• **EXERCISE DESCRIPTION**
Pull out every line of the rows below that contains the word "value", and copy each one in full.

Records from a pointing dataset:
==*==

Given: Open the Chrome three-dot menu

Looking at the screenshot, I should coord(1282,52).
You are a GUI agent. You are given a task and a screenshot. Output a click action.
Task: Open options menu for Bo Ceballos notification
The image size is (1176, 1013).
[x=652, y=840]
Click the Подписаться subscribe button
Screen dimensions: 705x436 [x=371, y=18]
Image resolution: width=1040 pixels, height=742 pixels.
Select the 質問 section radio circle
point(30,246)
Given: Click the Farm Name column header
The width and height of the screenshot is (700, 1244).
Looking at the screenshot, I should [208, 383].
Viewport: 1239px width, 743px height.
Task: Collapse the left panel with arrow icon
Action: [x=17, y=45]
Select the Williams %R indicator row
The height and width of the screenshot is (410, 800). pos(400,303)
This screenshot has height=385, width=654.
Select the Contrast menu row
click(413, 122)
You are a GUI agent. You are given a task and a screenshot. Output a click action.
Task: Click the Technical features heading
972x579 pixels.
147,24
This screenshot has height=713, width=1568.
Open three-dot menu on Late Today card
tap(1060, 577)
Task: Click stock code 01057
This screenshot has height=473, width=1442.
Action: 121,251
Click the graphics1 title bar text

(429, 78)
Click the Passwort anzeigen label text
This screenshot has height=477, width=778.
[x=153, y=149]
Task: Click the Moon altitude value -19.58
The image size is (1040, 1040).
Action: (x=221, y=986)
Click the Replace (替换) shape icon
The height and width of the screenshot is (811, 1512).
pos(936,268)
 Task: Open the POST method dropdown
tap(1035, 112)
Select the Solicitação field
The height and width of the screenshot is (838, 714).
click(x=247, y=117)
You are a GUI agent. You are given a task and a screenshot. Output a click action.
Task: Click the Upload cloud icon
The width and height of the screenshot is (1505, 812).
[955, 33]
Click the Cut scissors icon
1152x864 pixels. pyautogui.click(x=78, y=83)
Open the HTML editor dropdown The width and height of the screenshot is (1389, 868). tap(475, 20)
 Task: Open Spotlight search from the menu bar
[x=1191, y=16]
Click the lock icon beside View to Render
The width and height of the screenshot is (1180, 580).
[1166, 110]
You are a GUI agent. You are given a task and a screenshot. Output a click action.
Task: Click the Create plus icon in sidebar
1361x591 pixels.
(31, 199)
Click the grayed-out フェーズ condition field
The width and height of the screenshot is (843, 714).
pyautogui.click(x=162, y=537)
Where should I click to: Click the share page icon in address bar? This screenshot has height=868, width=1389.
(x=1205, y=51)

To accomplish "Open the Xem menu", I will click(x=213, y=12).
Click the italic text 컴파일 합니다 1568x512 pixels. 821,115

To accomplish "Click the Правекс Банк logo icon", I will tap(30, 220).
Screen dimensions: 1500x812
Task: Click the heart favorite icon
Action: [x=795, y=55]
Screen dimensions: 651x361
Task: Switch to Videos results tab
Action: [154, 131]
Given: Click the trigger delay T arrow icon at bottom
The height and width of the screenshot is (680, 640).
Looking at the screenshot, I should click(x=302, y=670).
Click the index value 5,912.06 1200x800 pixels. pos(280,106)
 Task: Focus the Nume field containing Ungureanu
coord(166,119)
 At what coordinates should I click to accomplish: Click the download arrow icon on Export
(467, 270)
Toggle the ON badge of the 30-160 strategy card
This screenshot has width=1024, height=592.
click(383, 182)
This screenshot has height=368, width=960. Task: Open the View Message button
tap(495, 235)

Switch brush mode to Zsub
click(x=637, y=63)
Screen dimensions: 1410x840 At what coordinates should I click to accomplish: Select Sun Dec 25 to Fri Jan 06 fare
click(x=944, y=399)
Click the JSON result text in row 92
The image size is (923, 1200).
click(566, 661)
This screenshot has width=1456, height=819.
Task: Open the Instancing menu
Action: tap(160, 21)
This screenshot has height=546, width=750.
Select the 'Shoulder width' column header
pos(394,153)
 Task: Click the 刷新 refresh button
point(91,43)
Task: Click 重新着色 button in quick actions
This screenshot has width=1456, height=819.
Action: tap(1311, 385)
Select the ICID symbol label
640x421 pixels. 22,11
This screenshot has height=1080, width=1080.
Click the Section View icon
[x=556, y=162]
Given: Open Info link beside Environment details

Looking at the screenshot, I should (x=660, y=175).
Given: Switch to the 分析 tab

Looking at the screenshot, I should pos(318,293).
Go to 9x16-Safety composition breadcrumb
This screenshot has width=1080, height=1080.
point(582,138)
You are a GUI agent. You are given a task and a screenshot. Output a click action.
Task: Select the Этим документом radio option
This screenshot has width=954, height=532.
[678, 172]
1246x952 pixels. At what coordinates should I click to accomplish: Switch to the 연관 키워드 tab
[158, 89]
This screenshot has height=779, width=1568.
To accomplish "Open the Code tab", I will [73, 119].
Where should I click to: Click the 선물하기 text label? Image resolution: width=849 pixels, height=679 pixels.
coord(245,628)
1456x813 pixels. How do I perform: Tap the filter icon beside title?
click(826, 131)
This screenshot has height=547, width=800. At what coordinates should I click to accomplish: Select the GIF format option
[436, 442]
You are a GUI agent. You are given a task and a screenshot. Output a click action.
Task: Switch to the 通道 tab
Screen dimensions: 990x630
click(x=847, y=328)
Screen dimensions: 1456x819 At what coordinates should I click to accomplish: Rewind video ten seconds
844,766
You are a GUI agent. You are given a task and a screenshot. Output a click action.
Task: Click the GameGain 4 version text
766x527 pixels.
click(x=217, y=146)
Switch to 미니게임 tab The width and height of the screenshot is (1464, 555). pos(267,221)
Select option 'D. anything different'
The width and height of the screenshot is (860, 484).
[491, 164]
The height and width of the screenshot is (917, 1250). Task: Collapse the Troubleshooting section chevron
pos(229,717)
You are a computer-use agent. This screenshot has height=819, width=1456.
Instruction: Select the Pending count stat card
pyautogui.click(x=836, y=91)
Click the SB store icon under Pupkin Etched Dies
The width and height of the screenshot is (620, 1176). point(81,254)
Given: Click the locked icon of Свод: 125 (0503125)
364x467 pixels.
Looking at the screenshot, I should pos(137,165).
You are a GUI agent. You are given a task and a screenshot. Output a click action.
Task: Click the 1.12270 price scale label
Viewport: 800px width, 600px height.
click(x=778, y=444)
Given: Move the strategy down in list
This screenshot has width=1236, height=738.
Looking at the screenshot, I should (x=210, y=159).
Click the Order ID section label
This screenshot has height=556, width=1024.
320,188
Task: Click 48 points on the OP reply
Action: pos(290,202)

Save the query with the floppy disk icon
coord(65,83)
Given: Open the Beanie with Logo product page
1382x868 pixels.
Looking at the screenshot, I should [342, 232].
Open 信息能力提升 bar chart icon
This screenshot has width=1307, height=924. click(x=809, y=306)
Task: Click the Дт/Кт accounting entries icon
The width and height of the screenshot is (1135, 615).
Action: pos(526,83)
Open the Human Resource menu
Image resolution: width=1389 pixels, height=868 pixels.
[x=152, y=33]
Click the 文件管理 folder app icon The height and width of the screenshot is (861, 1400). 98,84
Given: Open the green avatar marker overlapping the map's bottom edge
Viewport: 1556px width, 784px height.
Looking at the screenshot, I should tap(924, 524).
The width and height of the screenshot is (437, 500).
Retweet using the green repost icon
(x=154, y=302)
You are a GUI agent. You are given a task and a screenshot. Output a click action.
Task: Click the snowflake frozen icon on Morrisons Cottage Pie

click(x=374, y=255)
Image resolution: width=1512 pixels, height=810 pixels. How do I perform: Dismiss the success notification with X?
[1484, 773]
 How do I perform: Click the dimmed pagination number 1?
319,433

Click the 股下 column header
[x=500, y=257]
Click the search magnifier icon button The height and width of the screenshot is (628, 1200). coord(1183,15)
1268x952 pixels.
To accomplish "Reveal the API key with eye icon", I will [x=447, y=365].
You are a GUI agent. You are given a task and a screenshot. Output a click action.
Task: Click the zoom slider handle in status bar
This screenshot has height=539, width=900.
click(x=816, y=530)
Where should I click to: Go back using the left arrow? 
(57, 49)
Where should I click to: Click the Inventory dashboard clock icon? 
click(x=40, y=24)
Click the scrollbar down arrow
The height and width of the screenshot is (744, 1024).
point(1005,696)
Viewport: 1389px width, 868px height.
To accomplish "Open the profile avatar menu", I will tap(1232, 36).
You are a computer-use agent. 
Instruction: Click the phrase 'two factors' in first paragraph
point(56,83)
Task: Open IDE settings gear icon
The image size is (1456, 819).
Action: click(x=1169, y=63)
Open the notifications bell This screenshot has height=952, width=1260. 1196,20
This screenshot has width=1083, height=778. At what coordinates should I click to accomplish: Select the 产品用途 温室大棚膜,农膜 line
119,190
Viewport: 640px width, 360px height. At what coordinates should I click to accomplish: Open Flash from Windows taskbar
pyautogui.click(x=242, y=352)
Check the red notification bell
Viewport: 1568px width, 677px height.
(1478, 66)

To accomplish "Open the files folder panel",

==*==

• **RESULT FOR THIS TASK**
Task: Click the Moon altitude value -19.58
Click the index value 5,912.06 1200x800 pixels. pos(280,106)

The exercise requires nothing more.